- _Work instructions_: As soon as the line containing "Task: Switch to the XAGUSD, H1 tab" appears in the material below, start returning lines exactly, and end with the line containing "This screenshot has width=1524, height=784.".

- _Records supplied_:

==========

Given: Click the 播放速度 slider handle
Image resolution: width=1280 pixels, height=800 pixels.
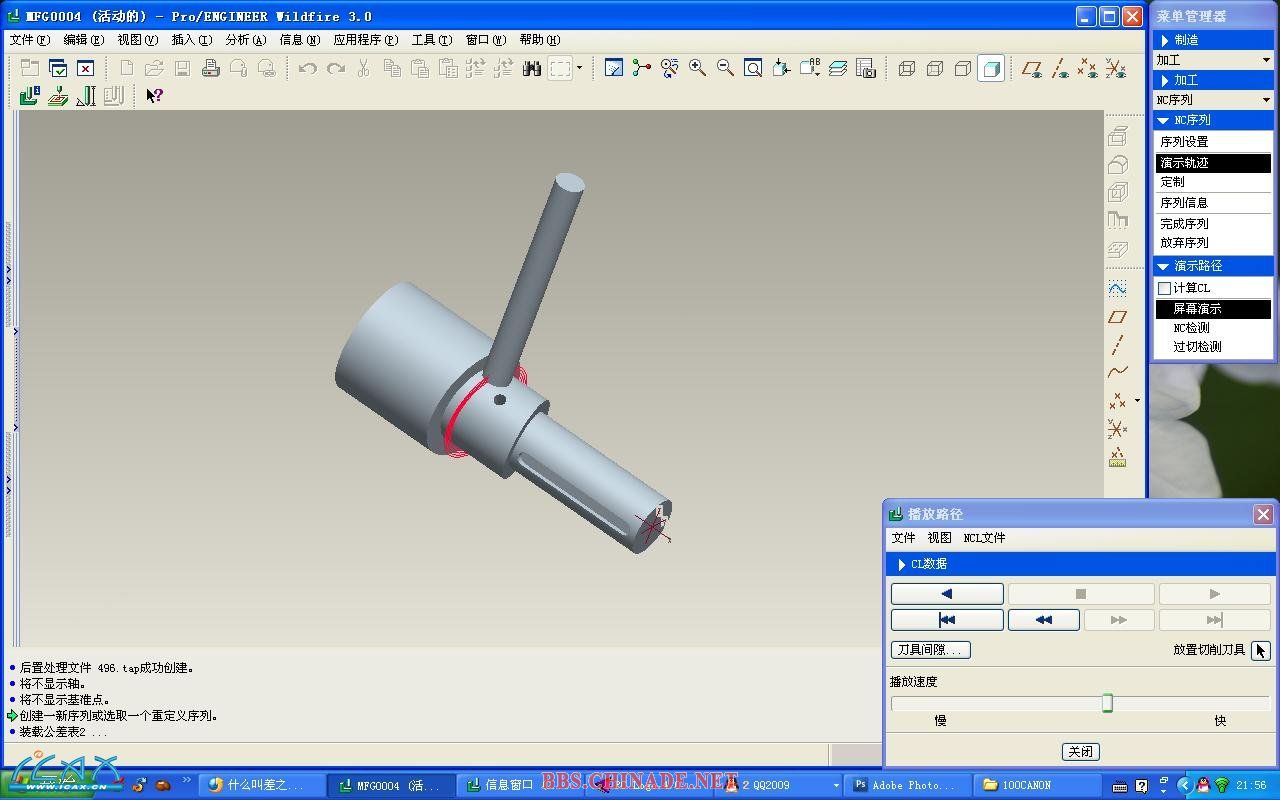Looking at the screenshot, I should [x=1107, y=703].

==========

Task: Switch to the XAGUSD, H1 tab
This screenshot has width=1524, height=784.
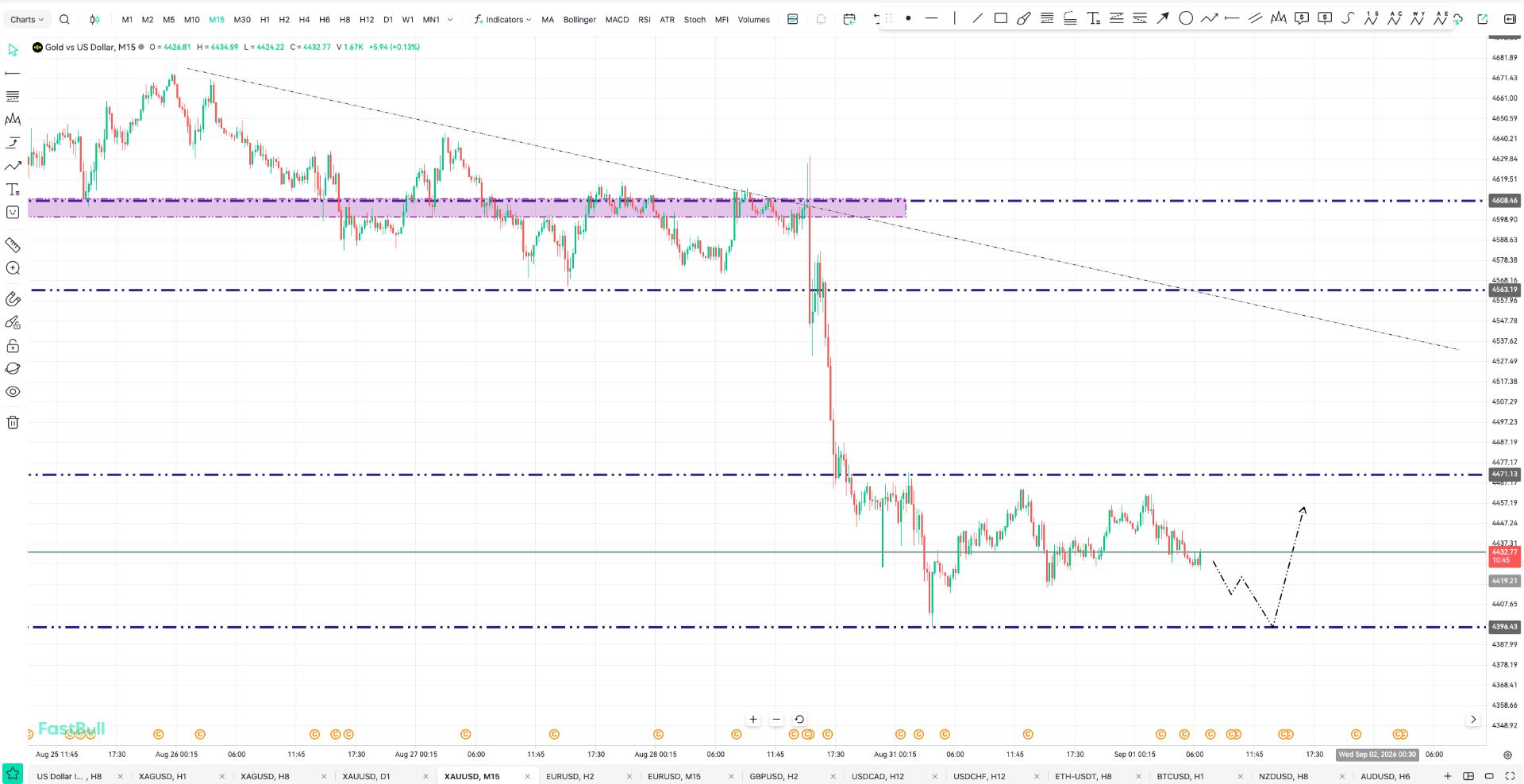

==========

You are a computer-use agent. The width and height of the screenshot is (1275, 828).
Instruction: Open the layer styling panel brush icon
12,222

==========

- _Solution to this task_:
Task: Switch to the XAGUSD, H1 tab
This screenshot has width=1524, height=784.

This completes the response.